Research has so far confirmed the deaths of seven adult chimpanzees and 17 infants in the central cluster, with 14 more chimpanzees missing who may have been victims of the deadly attack.

“It’s really sad to see chimpanzees killing each other, especially chimpanzees that I know very well. I feel like a war correspondent sometimes,” Sandel said. Researchers are currently studying violent behavior, but they also have the opportunity to study other chimpanzee emotions such as empathy, heroism and friendship, he added.

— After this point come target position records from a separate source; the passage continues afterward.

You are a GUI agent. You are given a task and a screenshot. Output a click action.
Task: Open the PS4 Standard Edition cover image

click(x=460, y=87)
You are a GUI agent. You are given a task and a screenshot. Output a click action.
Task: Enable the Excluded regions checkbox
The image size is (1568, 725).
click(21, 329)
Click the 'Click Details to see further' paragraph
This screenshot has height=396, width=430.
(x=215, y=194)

“I feel like we’re experiencing something that gets to the core of what it means to be a chimpanzee,” Sandel said. “By watching these relationships change dramatically, we can gain insights into chimpanzees and into their minds and emotions that we normally wouldn’t get through observation alone.”

The late primatologist Jane Goodall observed the first chimpanzee “civil wars” while studying chimpanzees in Tanzania’s Gombe National Park in the 1970s. This war, which Mr. Goodall and others called the “Four Years’ War,” was the darkest period in Gombe’s history.

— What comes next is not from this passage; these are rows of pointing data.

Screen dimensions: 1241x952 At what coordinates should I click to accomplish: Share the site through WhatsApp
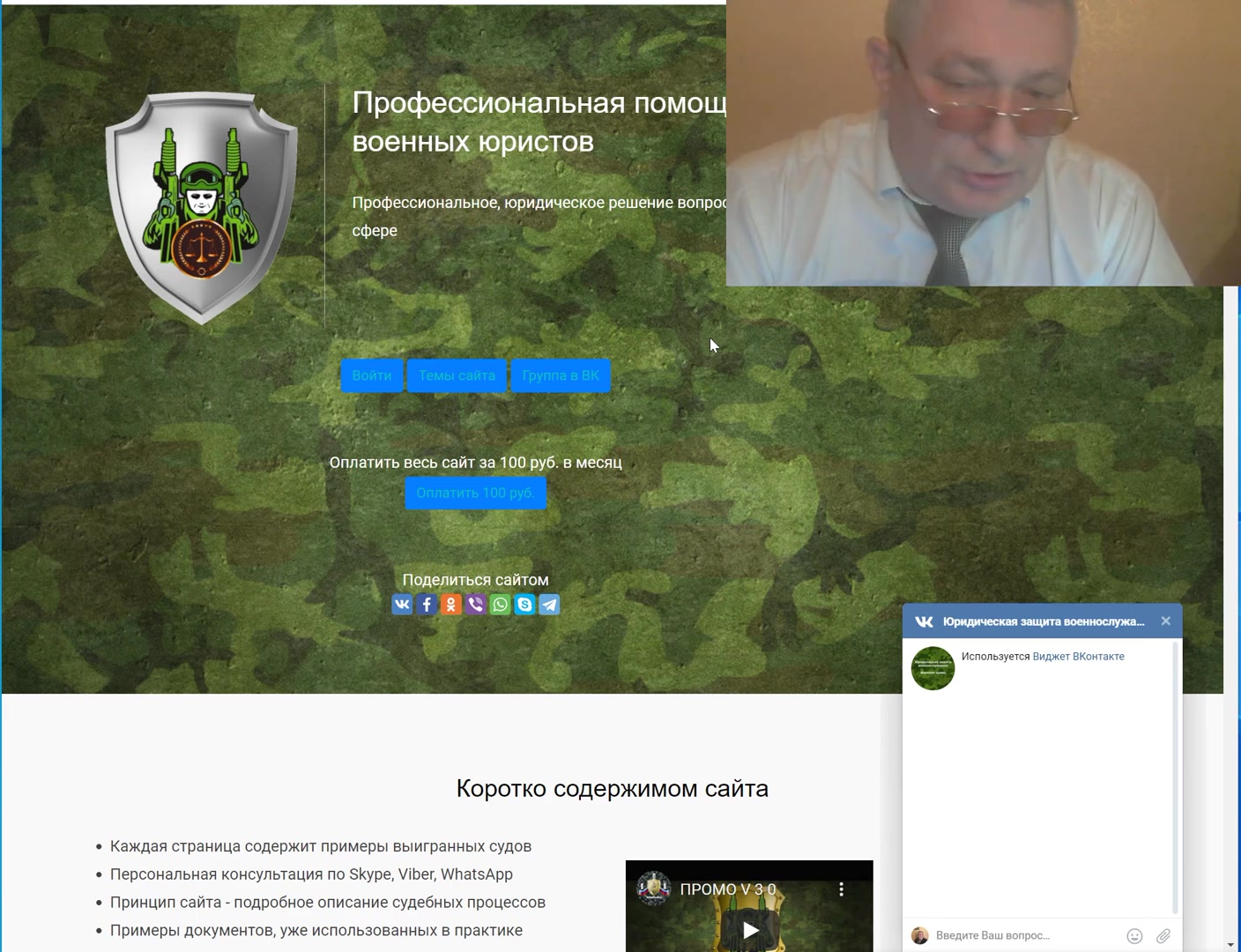[501, 605]

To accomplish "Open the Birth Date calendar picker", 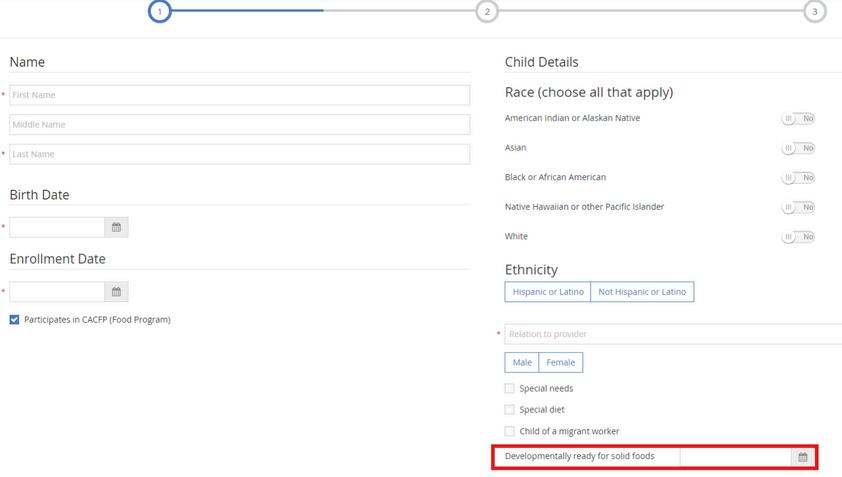I will [116, 228].
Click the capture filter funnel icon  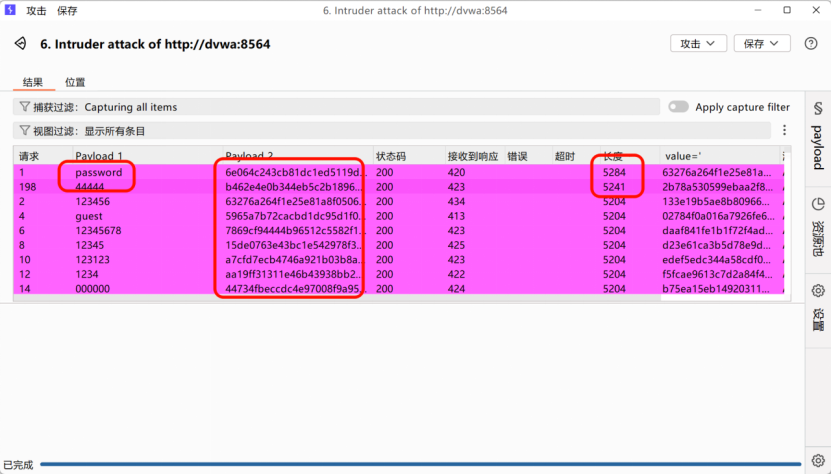[24, 107]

Ngogo researchers are not sure why the war started between their groups, but they have several hypotheses. Like Goodall’s chimpanzee group, this community also experienced a change in dominance hierarchy, which seemed to have an immediate impact on how the chimpanzees interacted with each other, Sandel said. Ngogo researchers hypothesize that the unexplained deaths of several chimpanzees in 2014, an alpha male shift in 2015, and a respiratory disease outbreak in 2017 weakened social bonds and caused the group to split.

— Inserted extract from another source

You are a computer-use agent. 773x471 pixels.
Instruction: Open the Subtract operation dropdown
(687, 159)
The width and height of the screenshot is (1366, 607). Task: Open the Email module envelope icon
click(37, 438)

Katie Slocombe, a comparative psychologist and professor of psychology at the University of York, UK, said: “Carefully documenting this rare event through many years of longitudinal data provides valuable insight into intergroup conflict.” Slocombe was not involved in the new study.

“It was the largest known chimpanzee community, which may have made it difficult for community members to maintain effective relationships with so many individuals,” Slocombe said in an email. She added that this new information about chimpanzee groups could further deepen our understanding of how interpersonal relationships and other environmental factors contribute to human conflict.

The study authors argued that studying chimpanzees could be useful for learning more about our own species and the role of relational dynamics in human warfare, because chimpanzees lack cultural markers, such as religion or ethnicity, that are thought to be the main drivers of human warfare, Sandel said.

Sandel added that there are two possibilities for how the war will end. The first is that the central group will be organized in such a way that it will be able to better defend its territory and borders against Western groups, resulting in less frequent deadly attacks. The second possibility is similar to what Goodall observed in Gombe. That is, the stronger group will kill all members of the weaker group.

“It’s very unlikely that there will be a third round, but there may be a reunion between the groups,” Sandel said. “With everything I know about chimpanzee behavior, I don’t know how that’s possible, but I know enough about chimpanzees that I’m not really surprised by their abilities.”

Taylor Nicioli is a freelance journalist based in New York City.